The project was supposed to be a
collaborative effort between the two
nations, with the French building the
statue and the Yanks the base, but
lack of funds was a major problem on
both sides of the Atlantic.  Finally,
newspaper publisher Joseph Pulitzer
arm-twisted his readers into forking
over their nickels and dimes to finish
the job.  
In 1903 the sonnet “The New
Colossus” by American poet Emma
Lazarus was inscribed in bronze at the
base of the statue.  Its most famous
and oft-quoted line is, “Give me your
tired, your poor, your huddled masses
yearning to breath free.”  About 16
million immigrants saw the statue when
they came in to be processed at
nearby Ellis Island between 1892 and
1954.  

Central Park.  In the 1840s, wealthy
merchants from the upper crust
agreed the only way New York could
become a world-class city was by
having a public park that rivaled those
in London and Paris.  The Central
Park Commission was formed and in
1853 the site for the new park was
chosen, an area in central Manhattan
that was unsuitable for other
development because of its rocky
terrain and swamplands.  
To make way for the 843-acre park,
some 1,600 squatters, including Irish
pig farmers, German gardeners, and
an entire African American settlement
called Seneca Village, were abruptly
evicted.  
The Commission picked Frederick
Law Olmstead and Calvert Vaux to
design it, and in 1859, the first
landscaped public park in the US was
opened.  It is amazing to many that the
park is still in existence.  The area
around it is now some of the most
valuable real estate in the world, and
don’t even try to fathom a guess about
how many billions the land in Central
Park itself is worth!

WHY STOP AT 10?

Here are 10 more things from our
panel experts.  You may not find them
highlighted in your guidebook, but they
are well worth checking out.

The Conservatory Garden &
Harlem Meer.

-- Supplied information --
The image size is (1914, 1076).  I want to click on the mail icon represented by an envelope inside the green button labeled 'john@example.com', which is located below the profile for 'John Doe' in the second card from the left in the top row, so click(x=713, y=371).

-- Parts of the exercise --
1. From the passage on New York sights, reproduce the stretch from "WHY STOP AT" through "Harlem Meer." word for word.
2. Answer these from the passage on New York sights:
(a) In what year was "The New Colossus" inscribed at the base of the statue?
(b) About how many squatters were evicted to make way for Central Park?
(c) In what year was the first landscaped public park in the US opened?

-- Solutions to the problems --
1.
WHY STOP AT 10?

Here are 10 more things from our
panel experts.  You may not find them
highlighted in your guidebook, but they
are well worth checking out.

The Conservatory Garden &
Harlem Meer.

2.
(a) 1903
(b) Some 1,600
(c) 1859